校長、遺族に調査断念促す 中1自殺、妹への影響示唆

2020年3月28日 16時00分
 さいたま市立南浦和中一年の男子生徒=当時(13)=が二〇一八年に自殺した問題で、第三者調査委員会の設置を要望するか検討していた遺族に対し、益子慶次校長が「写真をずるい週刊誌がネットに上げる」「(男子生徒の)妹にも調査が入る」と、要望しないよう促すような発言をしていたことが関係者への取材で分かった。
 調査の影響で、同校に入学予定の妹に対する配慮がおろそかになるとの発言もあり、遺族はいったん要望を見送った。その後、支援者の後押しで改めて設置を求め、現在、調査が続いている。
 取材に対し、男子生徒の母親は「娘を人質に取られたようで悪意を感じる」と批判。益子校長は「調査内容に関わることは口外しないよう第三者委から指示された。調査には責任を持って協力する」と話した。
 校長が一八年十二月に遺族宅を訪れた際の録音データによると「勉強したことを説明する」と第三者委について言及。調査対象は地域の人に広がり「必ず(情報は)漏れる」「朝、突然報道陣が自宅を取り囲む」と話した。
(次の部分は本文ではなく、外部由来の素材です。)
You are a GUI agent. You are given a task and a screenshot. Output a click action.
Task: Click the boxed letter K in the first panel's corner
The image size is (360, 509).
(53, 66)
 一九年一月には、春に入学予定の妹をサポートする意向を示しつつも、第三者委が調査をすれば「妹は置いといて(自殺した)男子生徒の方にいかなきゃいけないこともある」と発言。男子生徒に関する対応に追われ、妹への配慮が行き届かなくなると示唆した。
 男子生徒は一八年八月に自殺。バドミントン部に所属し、同十二月の校内アンケートで「顧問の教諭に圧をかけられていた」と一部の部員が答えた。顧問は過去に「顔が悪い」などと他の部員に暴言を吐いたとし、校長から指導を受けていた。